● **Tasks to complete**:
**1)** In the passage about aneurysm treatment, when did the USFDA approve the PED for use in the USA?
**2)** From the passage about aneurysm treatment, return the words starting with "Until very recently" and going on through "a wide-necked aneurysm.", copied letter for letter.
**3)** For each statement, say yes or no according to the passage about aneurysm treatment, and quote the words that decide it.
(a) PEDs have been used in Europe since 2009.
(b) The TGA has issued a recall of PEDs.
(c) Coviden is an Australian company.
─── Passage shown
It's damned hard, but I'm still alive. That's worth celebrating.

Sunday 3 November 2013

The causes of events are ever more interesting than the events themselves. ~ Marcus Tullius Cicero



Until very recently I had not heard of a Pipeline Emblisation Device (PED) for intracranial aneurysms, probably because it is a very new procedure and not well known in Australia. According to available information, the PED is specifically for wide-neck aneurysms which are not easily treatable by other methods.  While PEDs have been used in Europe since 2009, the USFDA only gave approval in the USA in April 2011. The FDA page gives very good information on the device and its intended use, however, it was still being called “new” in a December 2012 report in News Medical. EV3, an American company, provides an information booklet specifically on the PED which is excellent information for anyone diagnosed with a wide-necked aneurysm.

In Australia, while the PED procedure is being used, the Department of Health website notes it is still awaiting the draft DAP (Decision Analytical Protocol) from the “applicant”, whoever that may be. Certainly, that seems to be a lengthy process as evidenced by the Department of Health information on “Deadlines for a proposed decision analytical protocol”. Coviden, a US provider of the devices in Australia, only published final testing results in the US in June 2013, noting that “Investigators compared the Pipeline device to historical controls because no other blood flow diverting devices are available in the U.S. Effectiveness of stents has not been proven to FDA standards; and outcomes for surgical or other endovascular treatments have been suboptimal.” It is a little scary to read that in SA the Therapeutic Goods Administration (TGA) has issued a safety alert (although not a recall) for monitoring of aneurysms treated with PEDs in persons in aged care, a reminder that this procedure is still very new.
──────
─── Dataset content
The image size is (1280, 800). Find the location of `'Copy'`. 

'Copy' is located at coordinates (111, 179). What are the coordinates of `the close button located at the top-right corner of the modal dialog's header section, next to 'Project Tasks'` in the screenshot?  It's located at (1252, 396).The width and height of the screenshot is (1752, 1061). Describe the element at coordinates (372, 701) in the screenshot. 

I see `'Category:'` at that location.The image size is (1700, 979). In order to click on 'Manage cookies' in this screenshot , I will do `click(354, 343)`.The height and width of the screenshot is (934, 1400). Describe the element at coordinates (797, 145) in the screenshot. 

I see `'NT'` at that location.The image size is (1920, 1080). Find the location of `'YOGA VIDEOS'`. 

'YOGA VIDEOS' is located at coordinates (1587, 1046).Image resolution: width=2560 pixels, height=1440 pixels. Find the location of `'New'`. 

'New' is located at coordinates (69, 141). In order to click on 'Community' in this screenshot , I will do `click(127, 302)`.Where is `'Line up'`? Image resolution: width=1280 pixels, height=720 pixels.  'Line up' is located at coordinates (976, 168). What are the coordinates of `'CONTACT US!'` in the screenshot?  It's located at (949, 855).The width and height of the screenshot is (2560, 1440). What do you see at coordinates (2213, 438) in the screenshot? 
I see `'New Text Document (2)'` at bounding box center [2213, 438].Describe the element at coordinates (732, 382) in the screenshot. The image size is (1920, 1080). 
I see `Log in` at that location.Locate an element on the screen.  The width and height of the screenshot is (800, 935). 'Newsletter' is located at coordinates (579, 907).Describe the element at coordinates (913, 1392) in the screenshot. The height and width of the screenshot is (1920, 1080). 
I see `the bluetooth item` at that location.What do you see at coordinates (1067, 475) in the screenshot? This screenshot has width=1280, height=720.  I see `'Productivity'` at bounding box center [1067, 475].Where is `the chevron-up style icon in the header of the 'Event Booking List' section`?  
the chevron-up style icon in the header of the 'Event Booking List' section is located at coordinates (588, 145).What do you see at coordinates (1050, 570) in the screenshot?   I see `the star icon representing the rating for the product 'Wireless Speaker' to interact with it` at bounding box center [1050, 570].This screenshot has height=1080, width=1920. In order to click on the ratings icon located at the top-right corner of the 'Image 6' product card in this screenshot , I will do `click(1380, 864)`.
──────
● **Responses**:
**1)** April 2011

**2)**
Until very recently I had not heard of a Pipeline Emblisation Device (PED) for intracranial aneurysms, probably because it is a very new procedure and not well known in Australia. According to available information, the PED is specifically for wide-neck aneurysms which are not easily treatable by other methods.  While PEDs have been used in Europe since 2009, the USFDA only gave approval in the USA in April 2011. The FDA page gives very good information on the device and its intended use, however, it was still being called “new” in a December 2012 report in News Medical. EV3, an American company, provides an information booklet specifically on the PED which is excellent information for anyone diagnosed with a wide-necked aneurysm.

**3)**
(a) Yes: "While PEDs have been used in Europe since 2009"
(b) No: "has issued a safety alert (although not a recall)"
(c) No: "Coviden, a US provider of the devices in Australia"